Jeżeli bogu schowanemu po drugiej stronie ekranu, nie oddajemy całego wolnego czasu, zaczyna się jazda. Obiad trzeba przygotować i zjeść tak, aby zdążyć na popołudniowy serial, na spacer wieczorem nie można wyjść, ponieważ pojawiło by się ryzyko opuszczenia wiadomości (grzech najcięższy), spotkanie ze znajomymi odpada, bo przecież jest maga hit w wieczornym kinie – chyba, że obejrzymy go wspólnie ze znajomymi. Gdyby ktoś chciał wiedzieć, na kurs gotowania się nie zapiszę, bo przecież zajęcia są w środy, a w środy, o TEJ właśnie porze, leci program kulinarno-restauracyjny, pani Gessler.

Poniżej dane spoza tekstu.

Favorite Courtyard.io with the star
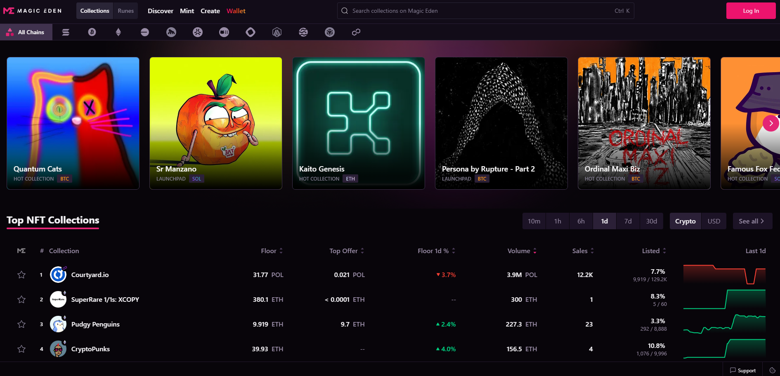The height and width of the screenshot is (376, 780). tap(21, 275)
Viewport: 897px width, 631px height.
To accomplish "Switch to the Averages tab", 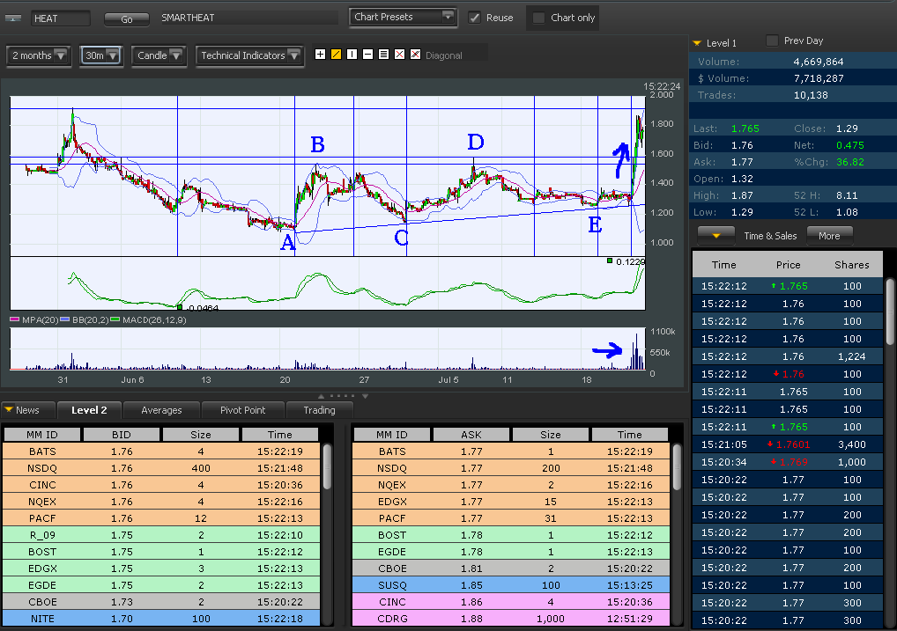I will 161,410.
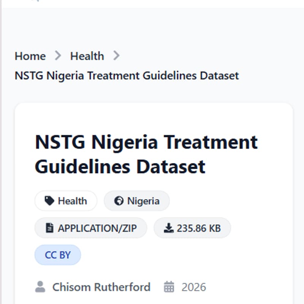Viewport: 304px width, 304px height.
Task: Select the author person icon near Chisom Rutherford
Action: click(40, 287)
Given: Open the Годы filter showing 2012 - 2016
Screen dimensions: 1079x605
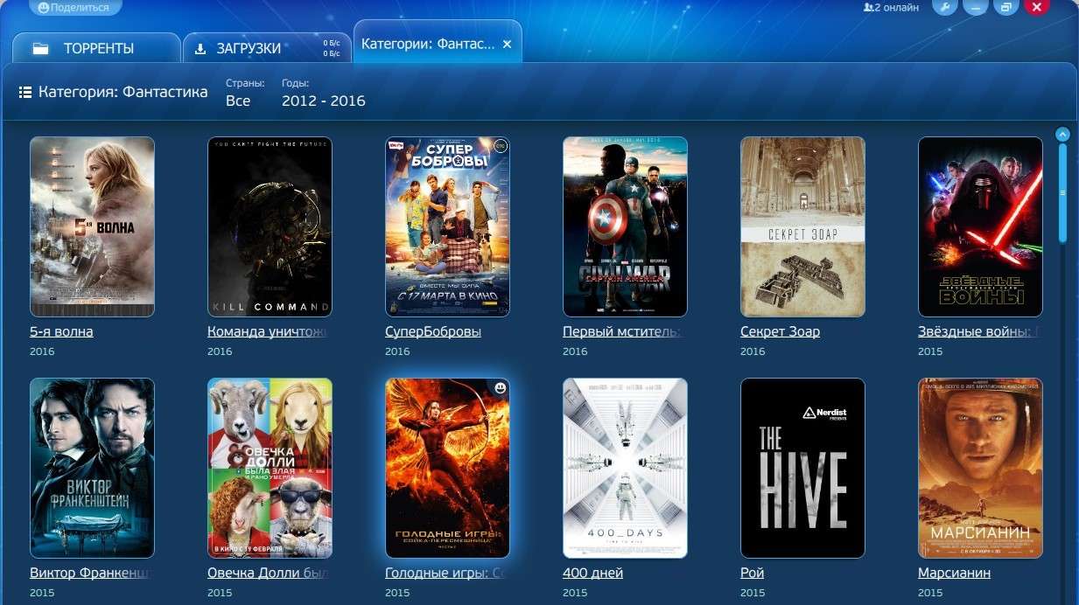Looking at the screenshot, I should click(x=323, y=101).

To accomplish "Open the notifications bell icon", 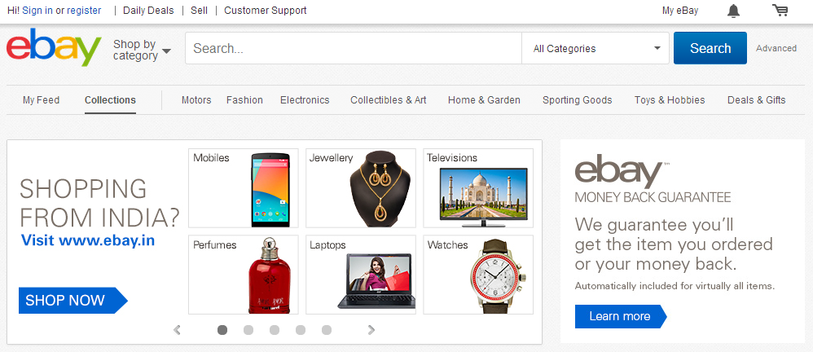I will tap(733, 11).
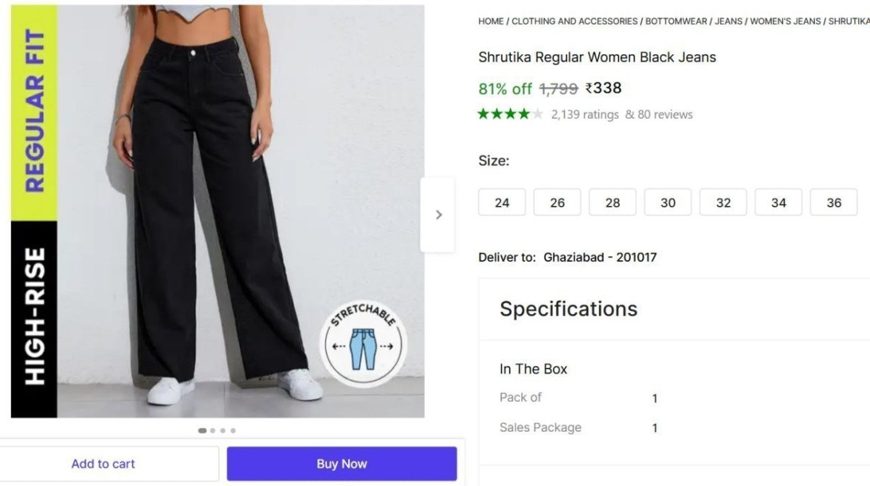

Strzelam z przykładami na chybił trafił, ale czy rzeczywistość tak właśnie nie wygląda ? Być może niektórzy nawet nie zdają sobie sprawy, jak ordynarnie są w ten sposób manipulowani – wszak jeśli zjawisko dzieje się na masową skalę i wszyscy dookoła tak postępują, to nie ma z czego zdawać sobie sprawy. Nie ma czego zauważać. Tak się teraz żyje…

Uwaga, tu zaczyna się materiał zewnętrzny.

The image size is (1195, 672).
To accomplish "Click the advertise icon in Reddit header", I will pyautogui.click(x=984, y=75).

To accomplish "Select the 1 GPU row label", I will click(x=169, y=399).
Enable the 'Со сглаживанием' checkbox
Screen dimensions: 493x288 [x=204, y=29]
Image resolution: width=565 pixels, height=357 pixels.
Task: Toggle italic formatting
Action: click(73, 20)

I tylko tak się zastanawiam, gdzie się chowa w tym momencie nasze poczucie godności ? Wolności ? Umiłowanie swobody ? Czy istnieją jeszcze te pojęcia ? Zakładam się, że znajdzie się wiele przypadków, gdzie każdy z nas będzie walczył jak lew w sytuacji, kiedy najbliższa mu nawet osoba spróbuje wpłynąć na jego przyzwyczajenia, zarządzić wolnym czasem. W takiej sytuacji się nie damy, prędzej rozwód niż rezygnacja z czwartkowego bilarda z kumplami. Ale jeśli w tym samym czasie, w TV pojawi się „Taniec z kimś-tam” czy podawana będzie jakaś pseudo inteligentna polityczna jatka, to co innego. Spotkanie można przecież przełożyć lub odwołać. I co ciekawe, nie ma w tym nic dziwnego. Jest najzupełniej normalne, że niezwykły twór zwany telewizją, posiada taką moc perswazji.
Czy zastanawiacie się czasem, jak wiele razy powodem, dla którego nie robimy tej czy innej wartościowej rzeczy, jest fakt, że o określonej godzinie „trzeba” z pilotem w ręku zasiąść przed telewizorem. Oczywiście czynniki decydujące o trybie życia, który prowadzimy, są zazwyczaj bardziej złożone, ale telewizja oferuje tak ponętny i łatwo dostępny zamiennik dla wszelkiego rodzaju prawdziwej działalności, że ogromnie trudno jest z niego nie skorzystać.